## TASK BRIEF
Below are records. Find each line in them that holds the word "computer" and copy it.

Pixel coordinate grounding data
================

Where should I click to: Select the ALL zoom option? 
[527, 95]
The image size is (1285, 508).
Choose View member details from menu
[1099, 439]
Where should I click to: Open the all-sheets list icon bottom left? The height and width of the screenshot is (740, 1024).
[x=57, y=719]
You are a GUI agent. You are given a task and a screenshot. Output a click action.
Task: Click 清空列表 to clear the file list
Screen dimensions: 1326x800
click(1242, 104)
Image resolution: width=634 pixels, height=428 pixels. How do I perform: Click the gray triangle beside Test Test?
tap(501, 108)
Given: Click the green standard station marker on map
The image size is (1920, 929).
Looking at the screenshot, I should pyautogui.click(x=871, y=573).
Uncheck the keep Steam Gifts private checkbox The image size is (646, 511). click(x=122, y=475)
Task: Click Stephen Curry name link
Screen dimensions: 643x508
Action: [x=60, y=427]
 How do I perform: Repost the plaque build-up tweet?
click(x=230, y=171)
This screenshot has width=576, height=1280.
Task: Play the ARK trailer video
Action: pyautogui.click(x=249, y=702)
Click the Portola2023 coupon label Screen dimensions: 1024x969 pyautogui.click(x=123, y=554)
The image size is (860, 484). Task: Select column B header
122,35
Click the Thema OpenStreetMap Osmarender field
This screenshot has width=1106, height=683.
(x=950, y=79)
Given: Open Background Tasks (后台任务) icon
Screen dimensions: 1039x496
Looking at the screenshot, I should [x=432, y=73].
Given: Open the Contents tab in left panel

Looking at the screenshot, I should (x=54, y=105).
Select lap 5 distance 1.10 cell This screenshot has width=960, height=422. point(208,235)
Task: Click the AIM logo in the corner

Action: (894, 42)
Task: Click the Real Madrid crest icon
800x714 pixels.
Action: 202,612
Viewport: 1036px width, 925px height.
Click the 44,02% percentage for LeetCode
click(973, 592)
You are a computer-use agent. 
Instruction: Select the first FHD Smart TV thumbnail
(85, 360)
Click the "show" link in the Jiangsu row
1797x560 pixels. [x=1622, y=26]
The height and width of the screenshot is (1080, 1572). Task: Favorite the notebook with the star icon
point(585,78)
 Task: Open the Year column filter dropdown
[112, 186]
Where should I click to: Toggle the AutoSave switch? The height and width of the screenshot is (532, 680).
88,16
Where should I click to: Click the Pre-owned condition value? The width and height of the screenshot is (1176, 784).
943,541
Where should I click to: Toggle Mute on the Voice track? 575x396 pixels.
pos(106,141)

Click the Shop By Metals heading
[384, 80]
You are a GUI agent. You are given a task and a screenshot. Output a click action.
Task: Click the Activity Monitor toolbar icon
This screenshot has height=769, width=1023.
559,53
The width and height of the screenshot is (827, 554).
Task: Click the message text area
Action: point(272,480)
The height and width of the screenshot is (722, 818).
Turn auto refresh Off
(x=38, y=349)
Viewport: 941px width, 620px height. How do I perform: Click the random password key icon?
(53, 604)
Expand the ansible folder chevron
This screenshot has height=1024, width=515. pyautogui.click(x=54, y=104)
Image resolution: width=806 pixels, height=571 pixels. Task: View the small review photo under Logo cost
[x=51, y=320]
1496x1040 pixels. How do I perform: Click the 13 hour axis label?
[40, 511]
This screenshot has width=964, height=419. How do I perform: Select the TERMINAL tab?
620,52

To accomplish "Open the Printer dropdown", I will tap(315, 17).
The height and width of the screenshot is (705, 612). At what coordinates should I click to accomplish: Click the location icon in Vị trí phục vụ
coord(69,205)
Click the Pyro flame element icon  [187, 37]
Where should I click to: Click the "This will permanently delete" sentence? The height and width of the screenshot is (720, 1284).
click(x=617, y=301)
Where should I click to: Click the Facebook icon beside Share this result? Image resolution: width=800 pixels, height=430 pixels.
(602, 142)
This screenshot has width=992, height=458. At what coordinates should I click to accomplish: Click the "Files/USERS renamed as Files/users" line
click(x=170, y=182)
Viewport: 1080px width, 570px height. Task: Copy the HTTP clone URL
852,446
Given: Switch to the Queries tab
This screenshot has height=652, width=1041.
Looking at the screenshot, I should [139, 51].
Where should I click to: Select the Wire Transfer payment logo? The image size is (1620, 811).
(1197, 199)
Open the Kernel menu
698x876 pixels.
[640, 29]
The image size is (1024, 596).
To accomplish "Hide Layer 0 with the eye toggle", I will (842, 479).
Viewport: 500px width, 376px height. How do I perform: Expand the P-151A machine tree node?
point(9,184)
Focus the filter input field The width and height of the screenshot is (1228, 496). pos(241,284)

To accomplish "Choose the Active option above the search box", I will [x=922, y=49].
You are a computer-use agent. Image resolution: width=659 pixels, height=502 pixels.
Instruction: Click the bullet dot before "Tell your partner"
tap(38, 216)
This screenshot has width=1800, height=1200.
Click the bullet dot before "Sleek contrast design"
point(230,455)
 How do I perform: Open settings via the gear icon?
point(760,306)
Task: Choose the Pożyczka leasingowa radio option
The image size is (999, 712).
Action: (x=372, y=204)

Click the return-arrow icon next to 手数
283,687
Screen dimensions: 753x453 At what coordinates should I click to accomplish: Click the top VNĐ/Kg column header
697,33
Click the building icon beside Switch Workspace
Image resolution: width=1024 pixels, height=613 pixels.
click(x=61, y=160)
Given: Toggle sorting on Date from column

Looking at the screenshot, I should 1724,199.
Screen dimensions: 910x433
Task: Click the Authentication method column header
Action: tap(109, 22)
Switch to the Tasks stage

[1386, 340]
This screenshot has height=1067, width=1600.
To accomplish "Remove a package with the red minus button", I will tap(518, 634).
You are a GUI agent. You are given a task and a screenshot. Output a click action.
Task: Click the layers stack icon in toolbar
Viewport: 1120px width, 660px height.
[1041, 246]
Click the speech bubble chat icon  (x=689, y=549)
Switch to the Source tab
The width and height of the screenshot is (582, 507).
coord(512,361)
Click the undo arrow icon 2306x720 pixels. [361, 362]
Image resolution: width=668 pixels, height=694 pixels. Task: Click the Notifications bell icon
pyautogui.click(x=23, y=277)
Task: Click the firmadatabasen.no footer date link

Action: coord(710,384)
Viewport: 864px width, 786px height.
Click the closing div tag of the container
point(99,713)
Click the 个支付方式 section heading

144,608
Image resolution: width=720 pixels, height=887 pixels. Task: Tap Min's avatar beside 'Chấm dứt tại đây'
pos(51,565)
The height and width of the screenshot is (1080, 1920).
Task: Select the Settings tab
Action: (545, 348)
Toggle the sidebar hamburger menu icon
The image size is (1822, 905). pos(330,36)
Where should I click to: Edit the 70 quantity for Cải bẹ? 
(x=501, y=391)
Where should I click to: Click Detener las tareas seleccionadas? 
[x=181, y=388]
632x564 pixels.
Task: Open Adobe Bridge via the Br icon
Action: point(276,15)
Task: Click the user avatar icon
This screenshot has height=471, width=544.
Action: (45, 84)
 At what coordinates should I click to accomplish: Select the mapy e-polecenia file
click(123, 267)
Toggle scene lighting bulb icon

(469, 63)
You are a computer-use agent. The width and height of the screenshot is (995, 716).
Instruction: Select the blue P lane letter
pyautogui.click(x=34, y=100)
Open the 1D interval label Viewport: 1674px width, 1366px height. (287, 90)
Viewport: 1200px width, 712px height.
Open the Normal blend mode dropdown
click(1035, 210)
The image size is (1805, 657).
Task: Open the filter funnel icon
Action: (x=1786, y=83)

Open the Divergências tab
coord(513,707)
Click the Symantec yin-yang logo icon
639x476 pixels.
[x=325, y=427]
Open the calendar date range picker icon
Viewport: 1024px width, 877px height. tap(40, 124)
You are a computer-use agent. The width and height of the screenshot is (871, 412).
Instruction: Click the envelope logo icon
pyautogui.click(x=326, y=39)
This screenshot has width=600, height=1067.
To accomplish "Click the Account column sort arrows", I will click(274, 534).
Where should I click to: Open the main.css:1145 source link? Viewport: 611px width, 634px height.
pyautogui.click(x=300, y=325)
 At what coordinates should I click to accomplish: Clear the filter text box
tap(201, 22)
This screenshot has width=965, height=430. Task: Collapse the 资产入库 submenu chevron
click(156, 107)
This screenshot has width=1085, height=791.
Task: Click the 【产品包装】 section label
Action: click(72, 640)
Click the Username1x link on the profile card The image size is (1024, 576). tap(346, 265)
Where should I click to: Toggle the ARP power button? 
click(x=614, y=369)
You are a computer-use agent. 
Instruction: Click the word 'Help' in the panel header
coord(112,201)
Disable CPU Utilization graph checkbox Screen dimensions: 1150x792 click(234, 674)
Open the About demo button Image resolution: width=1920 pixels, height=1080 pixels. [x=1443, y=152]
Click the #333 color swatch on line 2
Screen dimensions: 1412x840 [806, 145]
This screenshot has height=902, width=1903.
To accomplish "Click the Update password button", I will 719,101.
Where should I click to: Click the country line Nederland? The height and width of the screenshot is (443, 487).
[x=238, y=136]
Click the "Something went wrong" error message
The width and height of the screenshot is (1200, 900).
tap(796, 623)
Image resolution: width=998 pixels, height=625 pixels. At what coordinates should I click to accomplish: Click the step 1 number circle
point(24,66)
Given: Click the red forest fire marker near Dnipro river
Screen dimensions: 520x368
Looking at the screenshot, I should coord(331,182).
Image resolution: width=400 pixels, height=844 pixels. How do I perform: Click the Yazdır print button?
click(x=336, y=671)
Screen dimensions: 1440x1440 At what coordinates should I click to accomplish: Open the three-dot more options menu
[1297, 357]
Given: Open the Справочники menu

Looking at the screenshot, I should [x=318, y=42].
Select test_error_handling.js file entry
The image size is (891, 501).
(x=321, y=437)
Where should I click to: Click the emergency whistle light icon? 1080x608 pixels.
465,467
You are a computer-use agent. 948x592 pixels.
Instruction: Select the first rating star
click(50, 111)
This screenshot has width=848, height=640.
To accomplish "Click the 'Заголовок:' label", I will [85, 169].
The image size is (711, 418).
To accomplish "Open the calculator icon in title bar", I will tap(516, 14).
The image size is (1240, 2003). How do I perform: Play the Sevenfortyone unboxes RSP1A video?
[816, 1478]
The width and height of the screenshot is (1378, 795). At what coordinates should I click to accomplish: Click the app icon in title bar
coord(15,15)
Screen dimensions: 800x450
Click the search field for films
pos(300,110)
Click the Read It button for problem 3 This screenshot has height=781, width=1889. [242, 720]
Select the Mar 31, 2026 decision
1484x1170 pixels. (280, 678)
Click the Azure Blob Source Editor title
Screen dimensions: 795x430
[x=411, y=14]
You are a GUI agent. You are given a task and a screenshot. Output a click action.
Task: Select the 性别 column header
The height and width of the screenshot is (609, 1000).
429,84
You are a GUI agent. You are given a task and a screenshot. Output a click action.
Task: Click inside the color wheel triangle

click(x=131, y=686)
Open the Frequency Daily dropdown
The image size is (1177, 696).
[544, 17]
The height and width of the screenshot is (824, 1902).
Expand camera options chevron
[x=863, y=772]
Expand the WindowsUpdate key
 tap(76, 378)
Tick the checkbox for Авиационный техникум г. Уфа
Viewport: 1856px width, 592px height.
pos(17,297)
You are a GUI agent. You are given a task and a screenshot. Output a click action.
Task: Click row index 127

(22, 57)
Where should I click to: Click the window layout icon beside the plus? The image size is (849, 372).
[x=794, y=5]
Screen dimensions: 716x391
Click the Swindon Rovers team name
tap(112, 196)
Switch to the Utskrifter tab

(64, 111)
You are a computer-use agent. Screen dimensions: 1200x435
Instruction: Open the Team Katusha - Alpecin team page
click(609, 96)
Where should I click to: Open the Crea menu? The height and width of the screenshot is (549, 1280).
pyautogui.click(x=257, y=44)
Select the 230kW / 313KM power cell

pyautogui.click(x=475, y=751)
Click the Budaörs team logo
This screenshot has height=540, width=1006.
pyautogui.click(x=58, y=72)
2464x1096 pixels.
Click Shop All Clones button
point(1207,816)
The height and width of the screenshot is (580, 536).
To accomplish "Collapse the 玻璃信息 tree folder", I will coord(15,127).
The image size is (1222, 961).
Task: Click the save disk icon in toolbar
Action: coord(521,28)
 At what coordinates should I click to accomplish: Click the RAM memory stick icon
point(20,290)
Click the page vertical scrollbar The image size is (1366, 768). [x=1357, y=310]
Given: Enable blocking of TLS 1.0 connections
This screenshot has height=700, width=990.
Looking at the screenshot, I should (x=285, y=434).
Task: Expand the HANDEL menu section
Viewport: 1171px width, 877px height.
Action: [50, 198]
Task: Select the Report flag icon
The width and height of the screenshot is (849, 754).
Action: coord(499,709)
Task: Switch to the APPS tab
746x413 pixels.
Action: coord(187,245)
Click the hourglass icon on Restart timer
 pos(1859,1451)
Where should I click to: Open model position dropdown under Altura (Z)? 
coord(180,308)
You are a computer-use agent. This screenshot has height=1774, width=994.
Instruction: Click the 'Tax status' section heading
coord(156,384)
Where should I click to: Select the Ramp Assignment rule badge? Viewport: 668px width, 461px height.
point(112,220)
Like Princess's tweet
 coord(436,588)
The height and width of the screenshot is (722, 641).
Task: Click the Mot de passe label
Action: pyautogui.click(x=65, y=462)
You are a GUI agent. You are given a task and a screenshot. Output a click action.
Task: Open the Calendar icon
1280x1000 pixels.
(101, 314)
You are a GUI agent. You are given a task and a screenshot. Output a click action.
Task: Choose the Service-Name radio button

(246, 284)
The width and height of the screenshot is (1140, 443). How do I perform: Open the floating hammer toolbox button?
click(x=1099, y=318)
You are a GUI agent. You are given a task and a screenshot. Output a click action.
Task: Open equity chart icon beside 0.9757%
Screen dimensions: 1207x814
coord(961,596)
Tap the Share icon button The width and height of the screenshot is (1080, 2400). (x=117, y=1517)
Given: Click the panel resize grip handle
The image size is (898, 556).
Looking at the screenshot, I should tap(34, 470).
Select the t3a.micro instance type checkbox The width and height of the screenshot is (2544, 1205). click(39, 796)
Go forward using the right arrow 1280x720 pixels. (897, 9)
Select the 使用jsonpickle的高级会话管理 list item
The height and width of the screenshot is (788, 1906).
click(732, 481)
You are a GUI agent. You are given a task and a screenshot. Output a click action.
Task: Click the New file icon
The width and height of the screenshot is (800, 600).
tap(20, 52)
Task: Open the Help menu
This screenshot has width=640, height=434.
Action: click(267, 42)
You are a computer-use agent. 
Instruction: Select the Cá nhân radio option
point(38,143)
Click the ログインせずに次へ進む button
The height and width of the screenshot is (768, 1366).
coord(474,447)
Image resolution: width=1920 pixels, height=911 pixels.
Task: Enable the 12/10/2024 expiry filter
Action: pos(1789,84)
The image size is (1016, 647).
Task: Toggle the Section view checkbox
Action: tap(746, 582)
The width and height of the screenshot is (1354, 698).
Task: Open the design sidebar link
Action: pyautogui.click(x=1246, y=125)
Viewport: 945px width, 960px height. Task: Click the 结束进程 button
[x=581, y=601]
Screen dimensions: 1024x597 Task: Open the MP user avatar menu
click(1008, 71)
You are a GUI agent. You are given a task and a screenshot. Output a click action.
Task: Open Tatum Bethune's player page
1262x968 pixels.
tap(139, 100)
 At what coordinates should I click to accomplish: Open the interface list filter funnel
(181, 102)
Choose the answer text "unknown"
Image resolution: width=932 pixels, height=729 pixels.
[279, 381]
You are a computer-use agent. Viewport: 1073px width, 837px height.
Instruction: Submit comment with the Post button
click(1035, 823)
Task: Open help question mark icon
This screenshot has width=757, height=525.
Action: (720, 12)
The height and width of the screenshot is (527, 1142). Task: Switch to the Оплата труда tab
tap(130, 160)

================

## RESPONSE BELOW
You are a computer-use agent. 
You are a computer-use agent. Image resolution: width=659 pixels, height=502 pixels.
You are a computer-use agent. The width and height of the screenshot is (995, 716).
You are a computer-use agent. The width and height of the screenshot is (871, 412).
You are a computer-use agent. 
You are a computer-use agent. 948x592 pixels.
You are a computer-use agent. Screen dimensions: 1200x435
You are a computer-use agent. This screenshot has height=1774, width=994.
You are a computer-use agent. 
You are a computer-use agent. Viewport: 1073px width, 837px height.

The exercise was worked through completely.